◆ Excerpted passage
[Start of Attachment]
OpenAI Whisper: Quick audio-to-text and subtitle workflow

September 25, 2025

Transcribing audio has become essential for creators, developers, and content teams. Whether it’s podcasts, YouTube videos, or meeting recordings, having accurate text saves time and makes content more accessible.

OpenAI Whisper is a versatile speech-to-text tool and library that leverages pre-trained models to convert audio into text or subtitles. It supports multiple languages, understands context, and can generate time-coded subtitle files.

Whisper is more than just a command-line tool: it integrates with FFmpeg, allowing you to process a wide range of audio and video formats directly. You can use it as a CLI for quick transcriptions, or as a Python library for embedding transcription into custom workflows and applications.

In this guide, we’ll demonstrate how to take an audio file (or a video with audio), transcribe it with Whisper, and generate subtitle files ready for video editors or media players.

🛠️ Setup: Installing Whisper

Before running Whisper, you need to ensure that your system has the following tools installed:

  • FFmpeg – for handling audio and video files
  • CMake – required to build Whisper from source
  • GCC / G++ – for compiling the Whisper binaries

Clone the official Whisper repository:

git clone https://github.com/ggml-org/whisper.cpp
cd whisper.cpp

Download one of the pretrained model using the provided bash script:

sh ./models/download-ggml-model.sh base.en

Whisper offers multiple model sizes and language variants. Here’s a quick overview:

  • Model sizes:

    • tiny – fastest, lowest accuracy
    • base – fast, moderate accuracy
    • small – balanced speed and accuracy
    • medium – higher accuracy, slower
    • large – highest accuracy, slowest
  • Language variants:

    • en – optimized for English transcription
    • multilingual (sometimes written as multilang) – supports multiple languages, useful if your audio contains non-English speech

Build Whisper using CMake:

cmake -B build
cmake --build build --config Release
sudo make install -C build

Prepare audio file for input

ffmpeg -i input.ts -vn -ar 16000 -ac 1 -c:a pcm_s16le input_audio.wav

Run Whisper

./build/bin/whisper-cli -m ./models/ggml-base.en.bin -f samples/input_audio.wav -ovtt

When you run Whisper with the -ovtt flag, the tool generates a WebVTT subtitle file alongside your audio. This file contains:

  • Timestamps for each spoken segment
  • Transcribed text for each segment
  • Proper formatting compatible with video players or editing software
WEBVTT

00:00:00.000 --> 00:00:02.500
Hello everyone, welcome to this tutorial.
[End of Attachment]
◆ What you will do
Continue the guide to transcribing audio with Whisper, starting after its last line.

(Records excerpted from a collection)
[Start of Attachment]
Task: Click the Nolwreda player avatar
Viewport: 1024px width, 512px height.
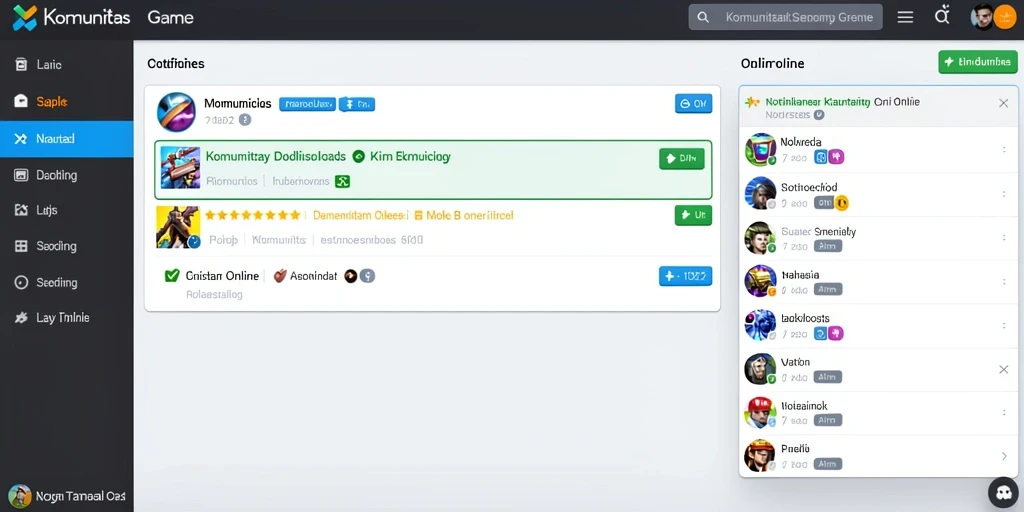Action: click(760, 150)
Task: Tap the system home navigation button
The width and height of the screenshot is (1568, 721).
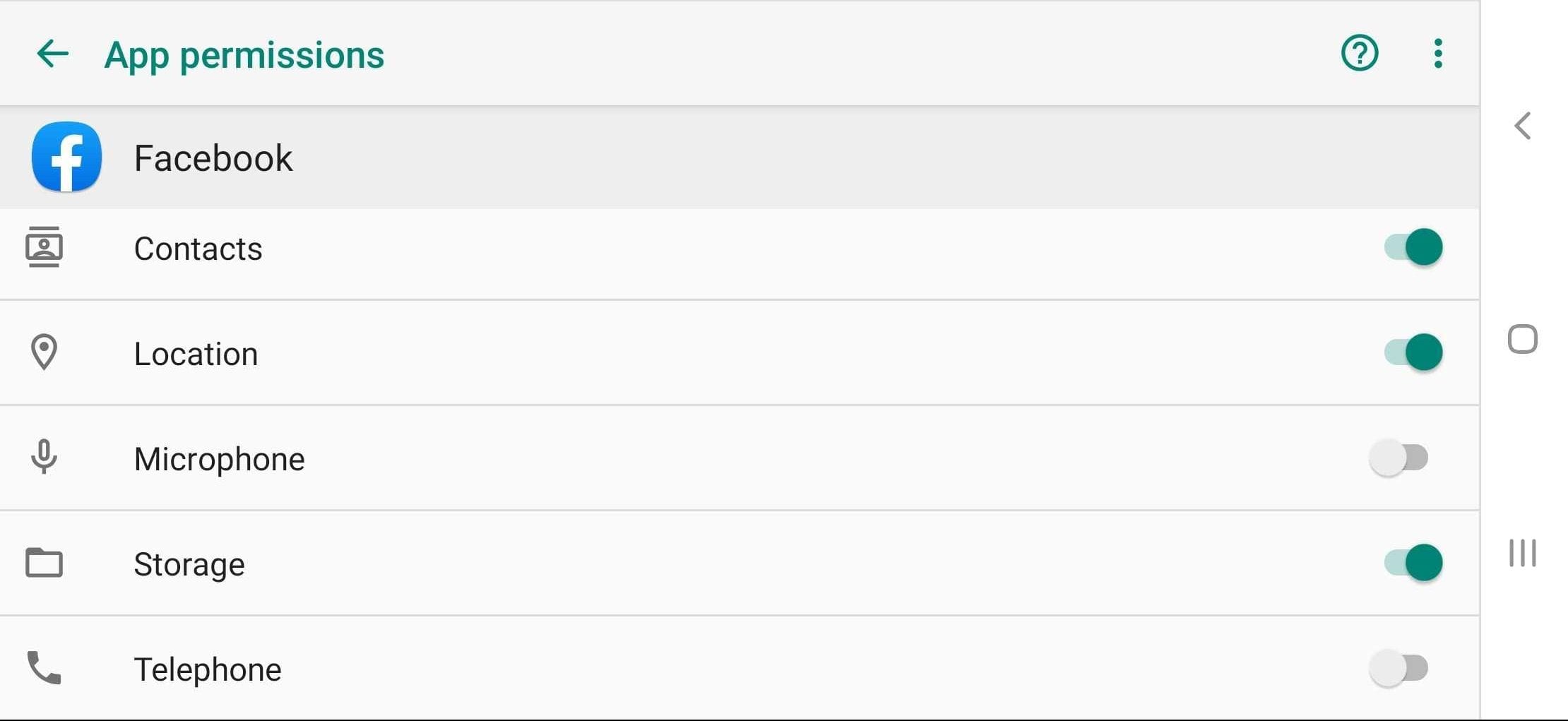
[End of Attachment]
◆ Result of this task
00:00:02.500 --> 00:00:05.000
Today we are learning how to use OpenAI Whisper.

You can also use the -osrt flag to generate SRT subtitles if your workflow requires that format.

Conclusion

OpenAI Whisper makes audio-to-text transcription fast and simple. With the right model and FFmpeg integration, you can generate accurate transcriptions and subtitles in minutes, whether for videos, podcasts, or meetings. It’s a versatile tool for both quick CLI usage and integration into custom workflows.